I believe I did have enough information to calculate the total population, however when I filled in the missing values it came to ~7mm, and according to Wikipedia it should be ~9mm. So that leads me to believe that the total population prior to the missing values were those not vaccinated or fully vaccinated and the missing part of the population were those partially vaccinated. Whereas the other ~2mm were folks ineligible i.e. <12 years of age or religious exemptions.
2) Calculate the Efficacy vs. Disease; Explain your results.
The calculation of Efficacy vs Disease in this case is only against Severe Disease or those hospitalized due to COVID-19. As explained above, the efficacy rate for those >50
is 85% and those <50
92%. Despite the misleading presentation of the initial data frame, it is still highly recommended to get the vaccine. Both efficacy rates regardless of age bracket, are extremely preventative against severe cases.

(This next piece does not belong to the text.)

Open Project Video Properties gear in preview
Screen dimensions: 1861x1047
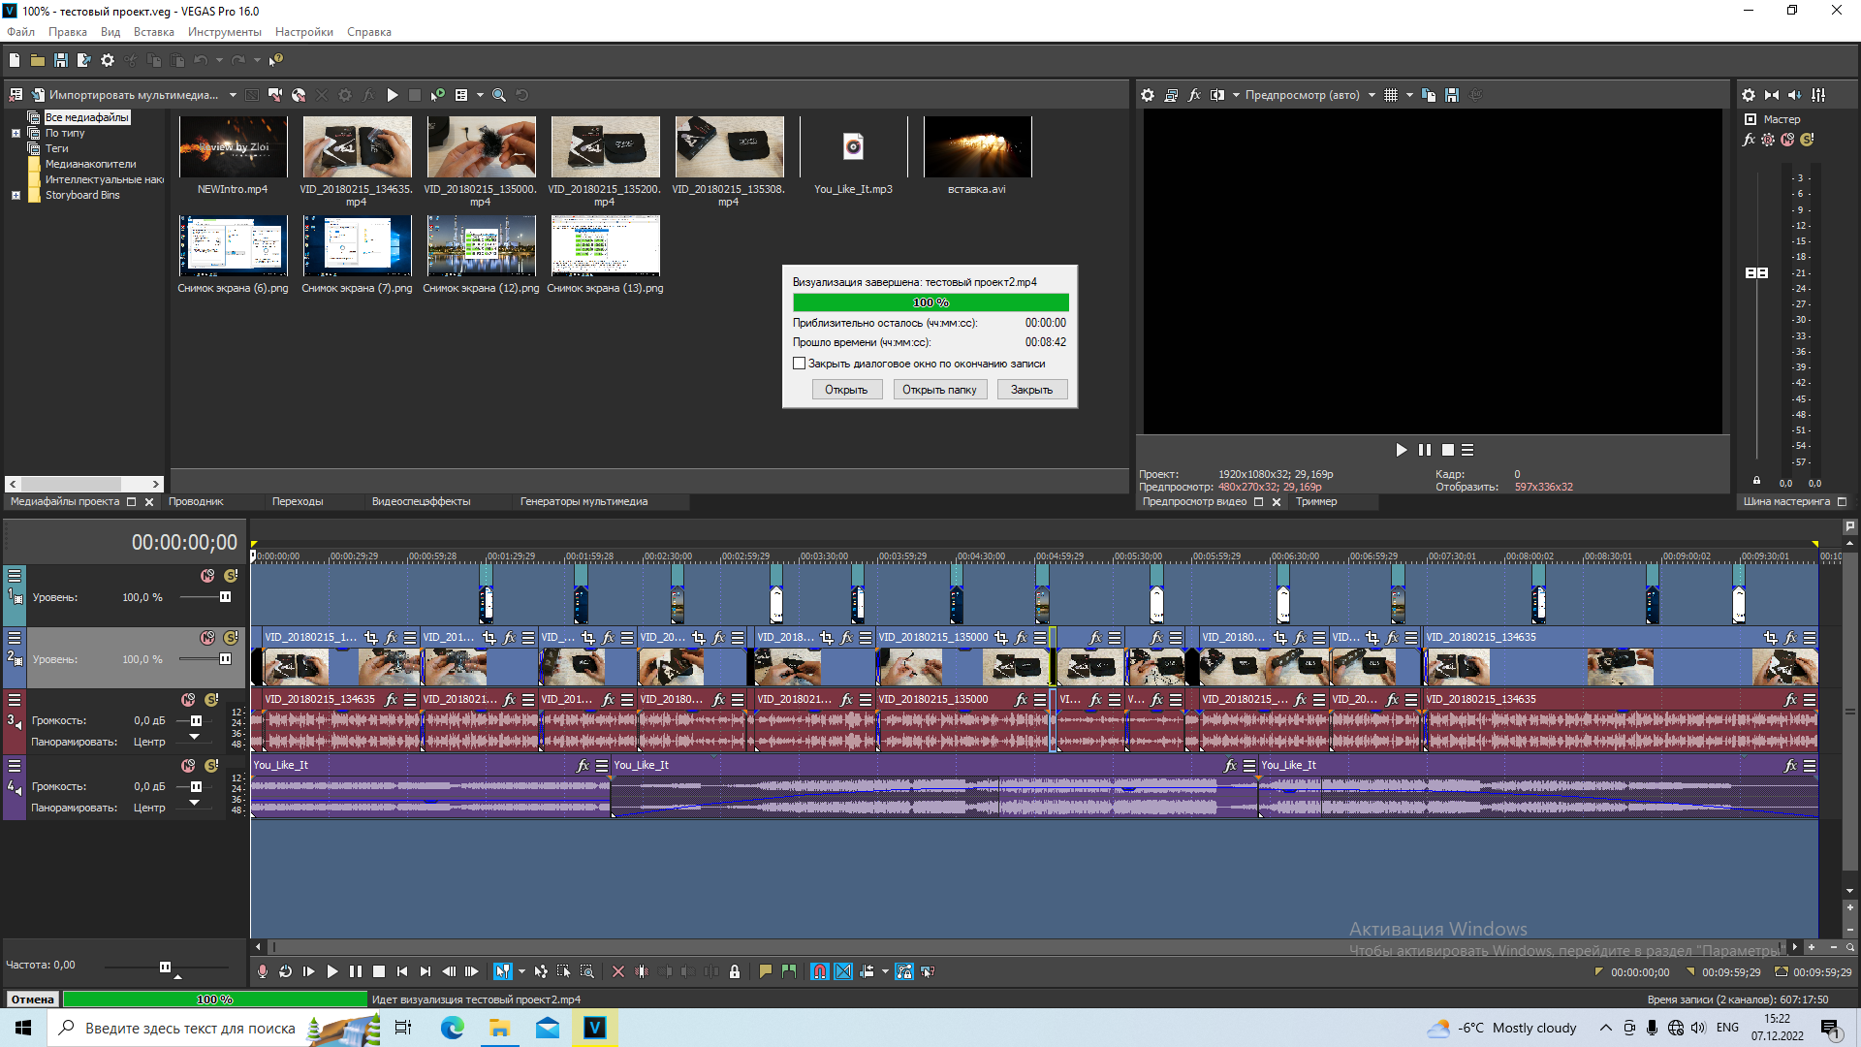coord(1148,95)
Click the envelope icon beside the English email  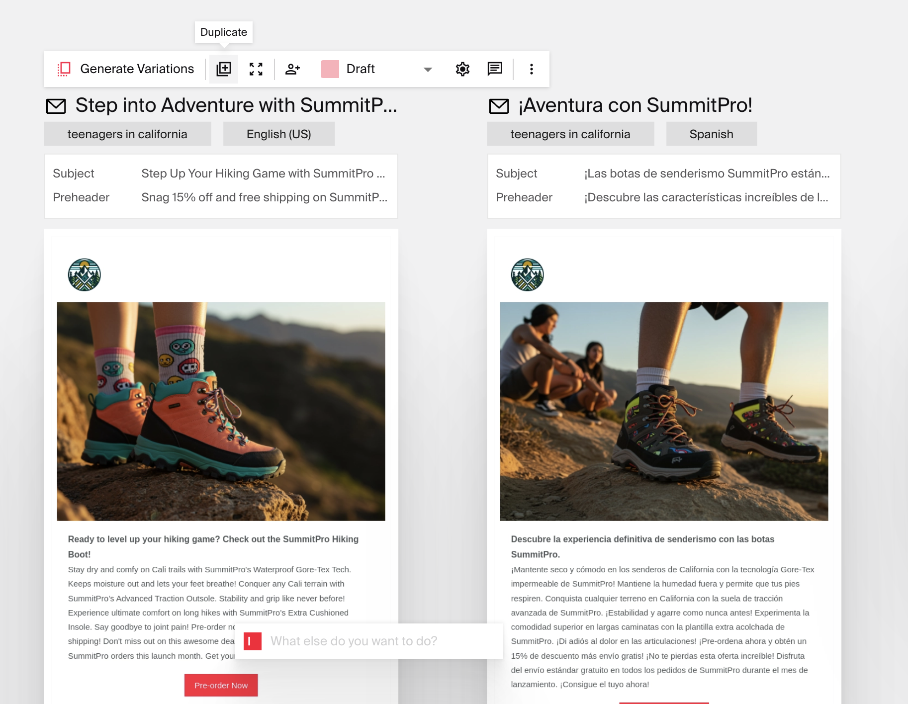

3) From your calculation of efficacy vs. disease, are you able to compare the rate of severe cases in unvaccinated individuals to that in vaccinated individuals?
Yes, I was able to compare this prior to obtaining efficacy rate, by doing a reverse calculation for incidence rate. We were given the amount of cases per 100,00 people, therefore imputing the numerator and dividing by population at risk to obtain incidence rate of severe disease per 100,000 people.